▶ [Extract]
--- START ---
“The Knowledge Library”

Knowledge for All, without Barriers…

An Initiative by: Kausik Chakraborty.
02/02/2023 11:26 PM

“The Knowledge Library”

Knowledge for All, without Barriers……….
An Initiative by: Kausik Chakraborty.

The Knowledge Library


Agrarian Policy

India was known for agriculture and handicraft. The national income, foreign trade, industrial expansion all economic activities depended on agriculture. British however started a policy of ruthless revenue collection without caring for the cultivators.

            The principal types of land tenure obtained by the British were:

1. Zamindari or Permanent Settlement:

  Covered Bengal and Bihar, Odisha, and extended to a total of 19% of India. It was introduced by Lord Cornwallis.

  1.  Zamindars were recognized as owners as long as they paid revenue to the Company. They had hereditary positions. Once appointed couldn’t be removed. The revenue was high but fixed 89% would belong to Company and the remaining to zamindars. The administrative and judicial powers of zamindars were taken. Ryots [tillers of soil] became the tenants. Ryots could be evicted easily.
  2.  The zamindars extorted as many as they could and passed on a fixed pat to the government. Many intermediaries were introduced for revenue collection. Illegal levies were common.
  3.  Company now dealt with zamindars rather than Lakhs of peasants.
  4.  In long term, the Company faced losses as land productivity was high but the revenue for Company was fixed.
  5.  The cultivators were exploited and no agrarian reforms were introduced.

2.      Ryotwari

  1. Introduced in madras, Berar, Assam, Bombay by Thomas Munroe. It was operating in 51% of India.
  2.  The peasant was recognized as the owner who had full rights over his land as long as he paid the revenue.
  3.  Revenue had to be paid in cash. Farmers grew cash crops for this. During famines, no relief was given so he borrowed from money lenders to pay revenue. This made him indebted.
  4.  Land revenue was fixed to 20-40 years.

3.      Mahalwari system

  1.  It was introduced in Punjab and North West provinces and operated in 30% of India.
  2.  The basic unit of revenue settlement was the village. The village lands belonged jointly to the village community and hence the responsibility of payment also belonged to the entire village.
  3.  There were no middlemen for the collection of revenue.

 British policy on handicrafts:

 India was a leader in handicrafts. Its products in art and sculpture were famous. It was also known for its textiles. The shipping of cotton, silk, woolen products, and embroidery was known. Even marbles and cutting polishing of precious stones, ivory, and sandalwood were done. Despite enjoying fame in the world Indian handicrafts industry started declining by the 18th century. The policies of East India Company were responsible for this.

  1. The British policy encouraged India to be a supplier of raw materials to England and a consumer of finished British goods.
  2. The Indian markets were flooded with the cheap manufactured goods of the British.
  3. The tariff and octroi policies were also modified to suit British interests. High export duty was imposed on Indian goods but a low import duty on British goods. Also, the goods from England could only be brought by English ships.
  4. With the domination of the British over Indian states the demand by Indian royalty for luxury domestic goods like art, and objects of attire declined. Traditional royalty also was removed and this caused a decline in patronage of Indian handicrafts.
--- END ---
▶ [Task set]
a) Answer these from the Agrarian Policy text, please, one answer a line with matching marks:
(i) Who introduced the Zamindari or Permanent Settlement?
(ii) What share of India did the Mahalwari system operate in?
(iii) What kind of duty was imposed on Indian goods?
b) For each statement, say whether it agrees with the Agrarian Policy text, and quote the words that decide it.
(i) Under the Ryotwari system, revenue could be paid in kind.
(ii) The Mahalwari system had no middlemen for revenue collection.
(iii) Zamindars could be removed after being appointed.
c) Repeat the Agrarian Policy text word for word from "2.  The zamindars" to "made him indebted.".

▶ [Dataset content]
--- START ---
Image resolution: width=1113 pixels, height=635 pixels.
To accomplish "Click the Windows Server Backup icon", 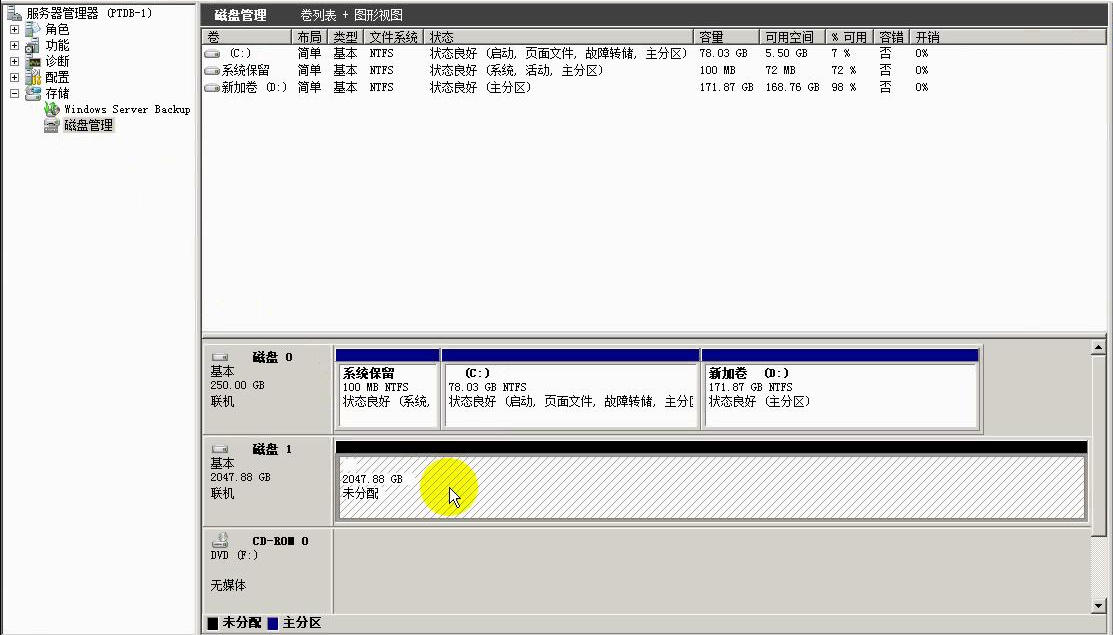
--- END ---
▶ [Solution list]
a)
(i) Lord Cornwallis
(ii) 30%
(iii) A high export duty

b)
(i) No: "Revenue had to be paid in cash."
(ii) Yes: "There were no middlemen for the collection of revenue."
(iii) No: "Once appointed couldn’t be removed."

c)
2.  The zamindars extorted as many as they could and passed on a fixed pat to the government. Many intermediaries were introduced for revenue collection. Illegal levies were common.
  3.  Company now dealt with zamindars rather than Lakhs of peasants.
  4.  In long term, the Company faced losses as land productivity was high but the revenue for Company was fixed.
  5.  The cultivators were exploited and no agrarian reforms were introduced.

2.      Ryotwari

  1. Introduced in madras, Berar, Assam, Bombay by Thomas Munroe. It was operating in 51% of India.
  2.  The peasant was recognized as the owner who had full rights over his land as long as he paid the revenue.
  3.  Revenue had to be paid in cash. Farmers grew cash crops for this. During famines, no relief was given so he borrowed from money lenders to pay revenue. This made him indebted.